Getting Reacquainted with Op Art
Updated: Apr 11, 2019
(Post #6) Classic Op Art Masterpieces make excellent wallpapers 👍. It's always important to take regular trips to your city's public museum offerings. Be it monthly or annually, the time spent viewing works of art can have a profound effect on your mind, which in return, flows into our daily lives. If you are not an artist yourself, It is truly amazing how much time goes by between museum visits. #opart #opticalart #wallpapers #modernart #modernartlover #artlover #smartphonewallpappers #illusion #illusianart #fantasticalart #magic #magicalart
All Art helps fuel the soul, but for me modern art explodes with an unrivaled intensity. In many cases, the immediate correlation to real life society and global issues that are pertinent to future discussions. To view a work of art with strong social statements, a conversation can be had with out a single utterance.
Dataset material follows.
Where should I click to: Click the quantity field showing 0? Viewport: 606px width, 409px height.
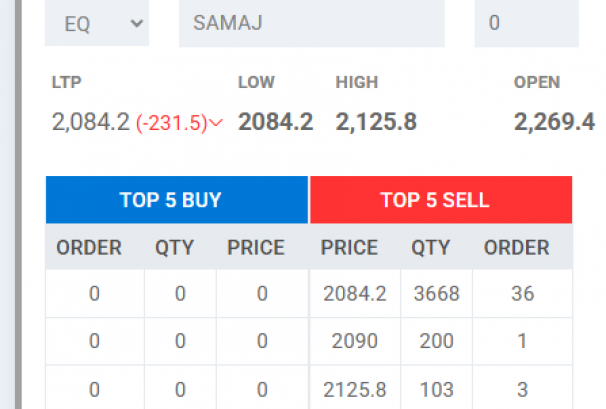(526, 24)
With the incredible use of the spoken word, crafted to a visual medium, help to create experiences that refuel our creative minds and instill hope in our vulnerable subconscious.
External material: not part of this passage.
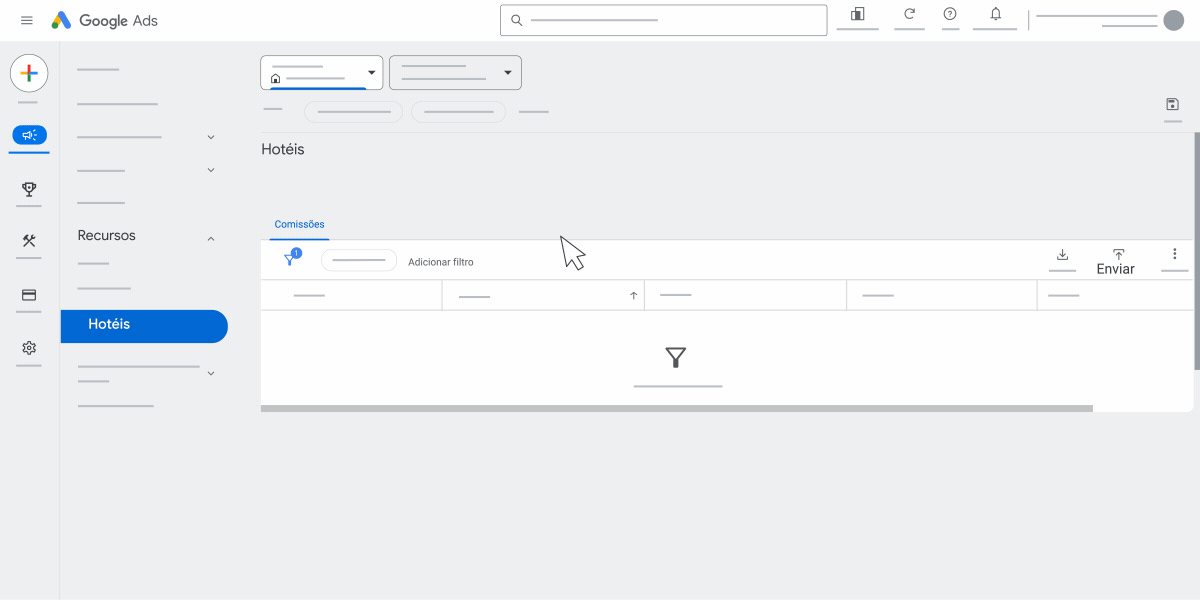Image resolution: width=1200 pixels, height=600 pixels.
Task: Click Adicionar filtro
Action: click(x=441, y=262)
The Significance of the #OpArt Movement
The Op Art movement has been raising some of the most important questions in contemporary art, and has dared to mess with the most fundamental elements of art practice – the perception of the visual. History in brief enter Victor Vasarely, an eminent Hungarian painter, best known as a father and founder of the Op Art movement. With its mathematically-based compositions and forms, Vasarely's complex patterns actively engaged the viewer’s eye conveying a sense of kinetic energy across a two-dimensional surface. In 1965, the New York Museum of Modern Art (MoMA) opened the exhibition: The Responsive Eye, which showcased 123 paintings and sculptures by various movers and shakers who owned the movement at that time. Notables Victor Vasarely, Bridget Riley, Frank Stella, Carlos Cruz-Diez, Jesus-Rafael Soto, and Josef Albers all had displays and installations that wowed the art community.
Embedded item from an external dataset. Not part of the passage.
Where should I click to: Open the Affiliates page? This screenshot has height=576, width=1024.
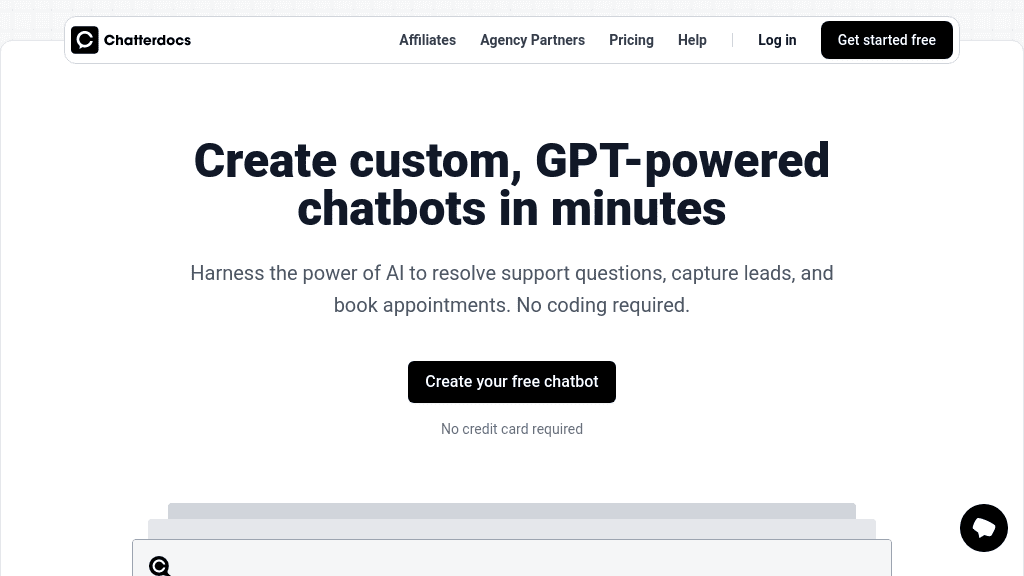tap(427, 40)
Flash forward to today and the Op Art movement may have fallen from fashion in more modern years. I beg to differ as I get great inspiration looking at the works by Op Art creators. The sheer retro vibe, colors, shapes and patterns hold remarkably well today, and the classics make just about the best wallpapers for your smart phone I think I have ever seen. Go figure huh, something rooted in pushing the boundaries of perception compliments the modern equivalent of today's Tech Indiustry beautifuly. In more ways than one, Op Art continues to inspire us as we push into the future.